R/factorial_designer.R
In DesignLibrary: Library of Research Designs

Documented in factorial_designer

#' Create a factorial design
#'
#' A \code{2^k} factorial designer with \code{k} factors assigned with independent probabilities. Results in \code{2^k} treatment combinations, each with independent, normally distributed shocks. Estimands are average effects and average interactions of given conditions, averaged over other conditions. Estimation uses regression of demeaned variables with propensity weights. 
#'
#' @param N An integer. Size of sample.
#' @param k An integer. The number of factors in the design.
#' @param outcome_means A numeric vector of length \code{2^k}. Means for each of the \code{2^k} treatment combinations.
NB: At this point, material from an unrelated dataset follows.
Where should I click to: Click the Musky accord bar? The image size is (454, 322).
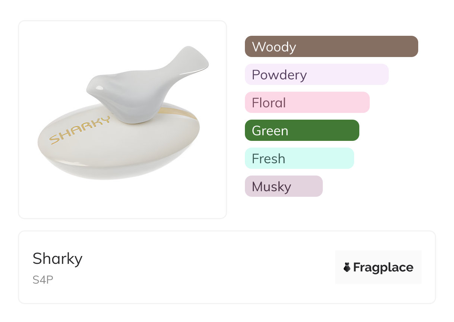click(x=283, y=186)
See `Details` for the correct order of values. 
#' @param sd A nonnegative number. Standard deviation for outcomes when all outcomes have identical standard deviations. For outcome-specific standard deviations use \code{outcomes_sds}.
#' @param outcome_sds A non negative numeric vector of length \code{2^k}. Standard deviations for each of the treatment combinations. See `Details` for the correct order of values. 
#' @param assignment_probs A numeric vector of length \code{k}. Independent probability of assignment to each treatment. 
#' @param outcome_name A character. Name of outcome variable (defaults to "Y"). Must be provided without spacing inside the function \code{c()} as in \code{outcome_name = c("War")}.
#' @param treatment_names A character vector of length \code{k}. Name of treatment factors variable (defaults to "T1", "T2", ..., "Tk"). Must be provided without spacing.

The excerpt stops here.